▶ _AIM OF THE TASK_
Report how many lines in the records carry the string "Open", and give no further text.

▶ _RECORDS FOR THE EXERCISE_
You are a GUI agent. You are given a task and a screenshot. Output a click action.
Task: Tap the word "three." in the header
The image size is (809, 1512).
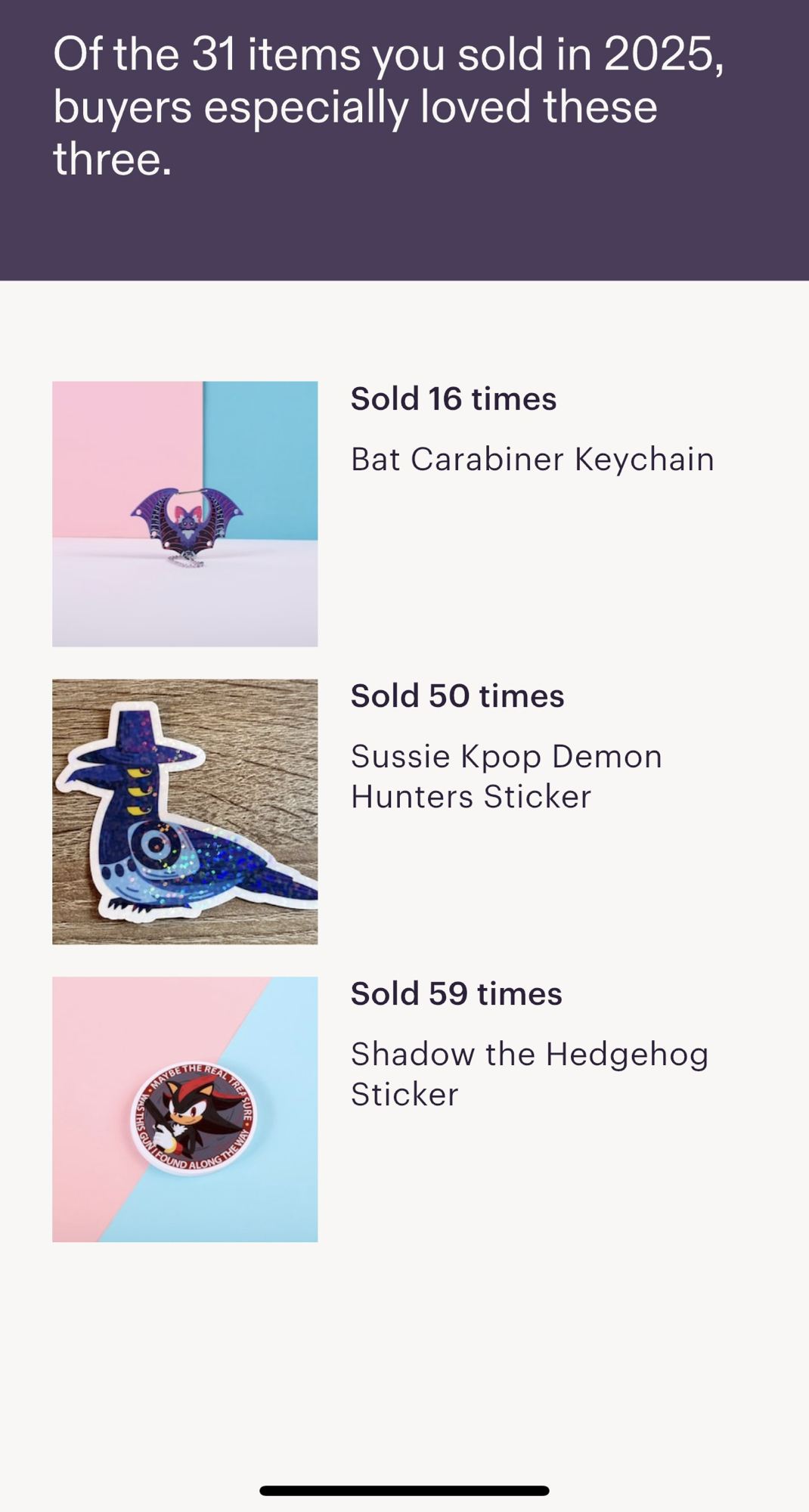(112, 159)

* * *

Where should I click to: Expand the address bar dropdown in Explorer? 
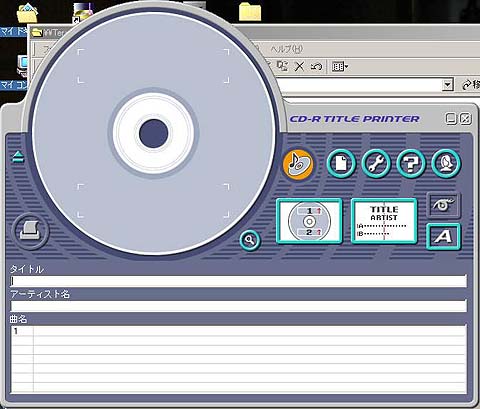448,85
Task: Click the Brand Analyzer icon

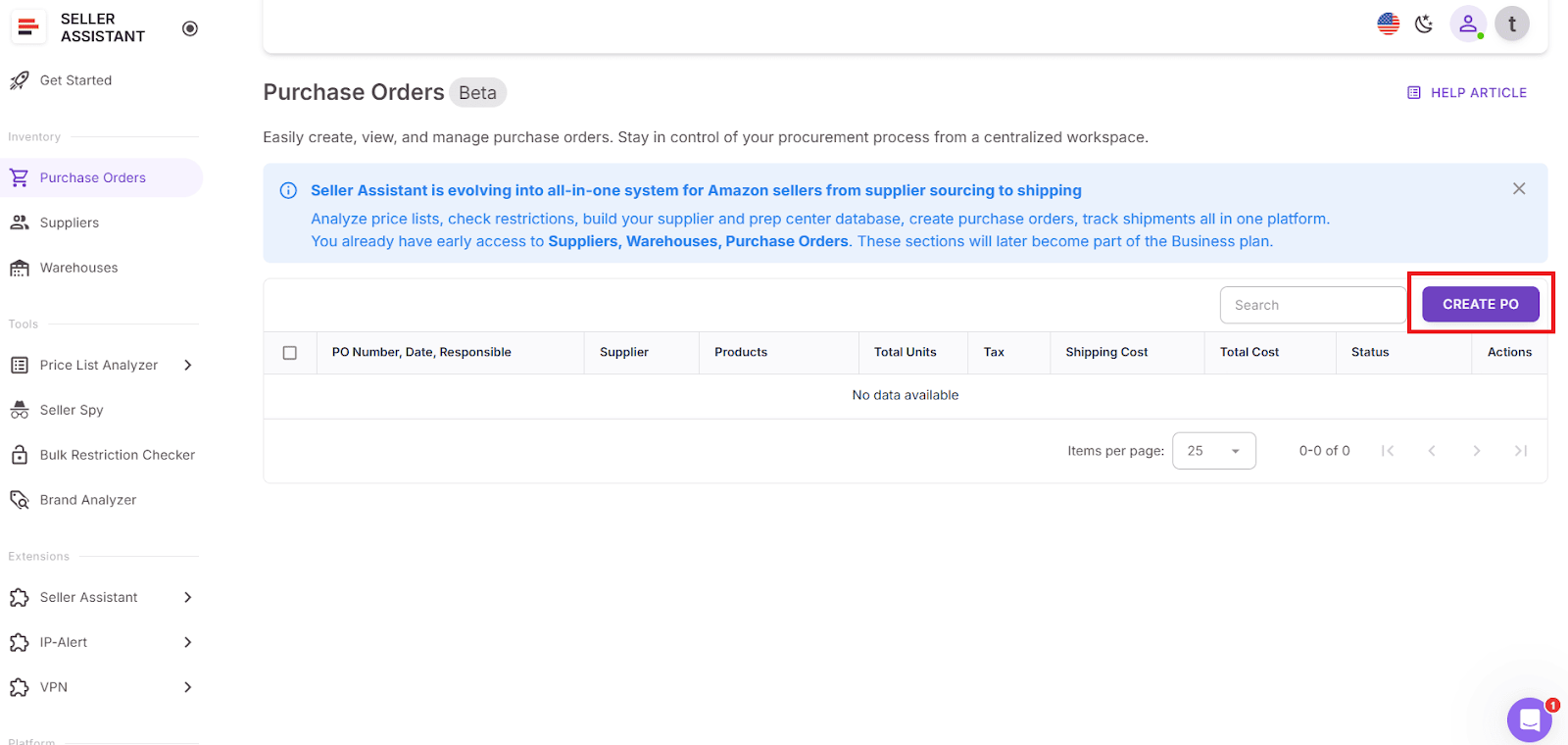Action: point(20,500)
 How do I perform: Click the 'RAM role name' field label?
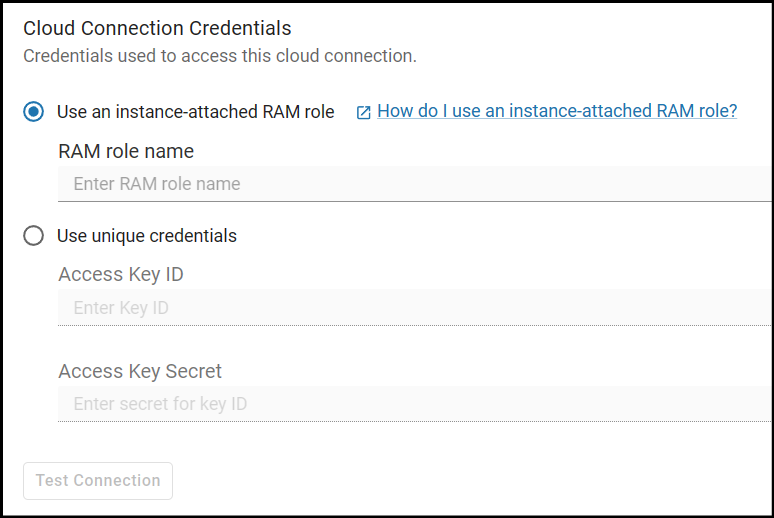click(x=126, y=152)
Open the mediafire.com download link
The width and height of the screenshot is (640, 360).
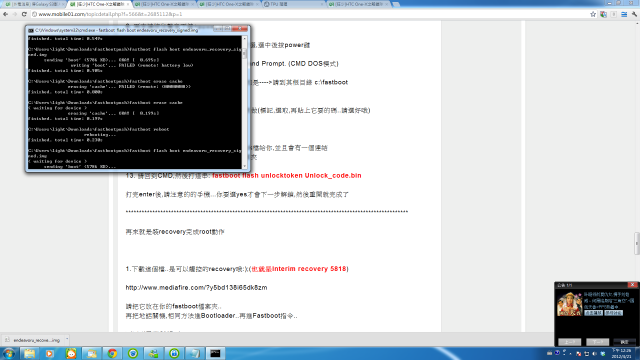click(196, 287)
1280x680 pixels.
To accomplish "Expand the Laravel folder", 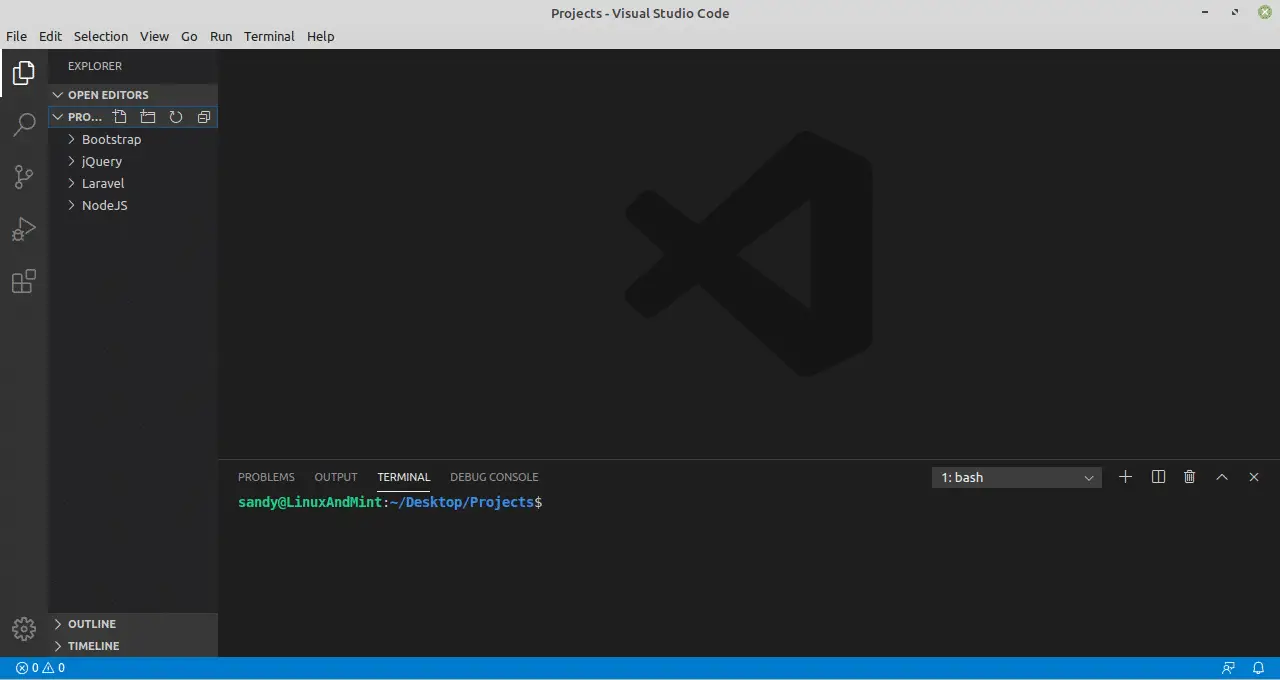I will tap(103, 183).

...

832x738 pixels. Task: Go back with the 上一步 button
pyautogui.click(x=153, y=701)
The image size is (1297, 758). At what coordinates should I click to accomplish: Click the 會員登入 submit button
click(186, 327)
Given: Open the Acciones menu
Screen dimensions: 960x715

▶ _ANSWER_
2